Text shown
I would agree with you, if the language gave us support for dealing
with references automatically. As it is, you have to manually call
ref() and unref() in the right places, which isn't much better than
passing in a "does the callee own the shader" flag (which we usually
know ahead of time anyways).

>
> Not having reference counting constrains the way the code is
> structured, and (still, IMHO) for no particularly good reason.

And adding reference counting forces us to change i965 for no
particularly good reason. I guess whether you like reference counting
is mostly a matter of taste, but I'd prefer keeping it simple.

>
> BR,
> -R
>
>>>
>>> BR,
>>> -R
>>>
>>>>>
>>>>> BR,
>>>>> -R
>>>>>
>>>>>>>
>>>>>>> BR,
>>>>>>> -R
>>>>>>>
>>>>>>>>>
>>>>>>>>> (I guess nouveau is the one driver, that if it ever consumed NIR,
>>>>>>>>> would translate immediately into it's own backend IR?)
>>>>>>>>>
>>>>>>>>>> 2) gallium passes read-only IR to the back-end and it always makes a copy.
>>>>>>>>>
>>>>>>>>> This is how it is w/ TGSI, but I think with NIR we are free to make a
>>>>>>>>> clean break.  And we *definitely* want to avoid
>>>>>>>>> the-driver-always-copies semantics..

Records supplied
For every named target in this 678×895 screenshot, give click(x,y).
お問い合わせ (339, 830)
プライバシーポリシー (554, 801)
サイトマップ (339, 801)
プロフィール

What you will do
A: In the email on reference counting, which driver does the writer say would have to change if reference counting were added?
B: Go on with the email on reference counting from the point where it stops.
The listing is separate material, unrelated to the email on reference counting.

Answers for this exercise
A: i965

B:
>>>>>>>>>
>>>>>>>>>> It sounds like, from what Marek is saying, that gallium is currently doing
>>>>>>>>>> (2) and changing it to (1) would be painful.  I think reference counting is
>>>>>>>>>> more like an awkward option 1.5 than option 3.  Reference counting would
>>>>>>>>>> mean that gallium passes a reference to the driver which it is expected to
>>>>>>>>>> unref but may keep a second reference if it wants to keep the driver from
>>>>>>>>>> modifying it.  Then the driver may or may not make a copy based on the
>>>>>>>>>> number of references.  Why don't we just make it explicit and add a
>>>>>>>>>> read-only bit and call it a day.
>>>>>>>>>>
>>>>>>>>>> One of the reasons I don't like passing a reference is that it effectively
>>>>>>>>>> puts allocation and freeing in different components of the driver.
>>>>>>>>>
>>>>>>>>> With refcnt'ing you should talk in terms of ref/unref rather than
>>>>>>>>> allocate/free.. imho.  Although maybe that is what you meant.  (In
>>>>>>>>> which case, yes, that was my idea, that passing in to driver transfers
>>>>>>>>> ownership of the passed reference.)
>>>>>>>>>
>>>>>>>>>> This
>>>>>>>>>> means that if and driver doesn't care at all about the shader that gets
>>>>>>>>>> passed in, it still has to under it to avoid a memory leak.  You can't have
>>>>>>>>>> the driver take the reference because then, either it comes in with a
>>>>>>>>>> recount of 0 and should have been deleted, or the "can I modify this" check
>>>>>>>>>> becomes "recount <= 2" which makes no sense.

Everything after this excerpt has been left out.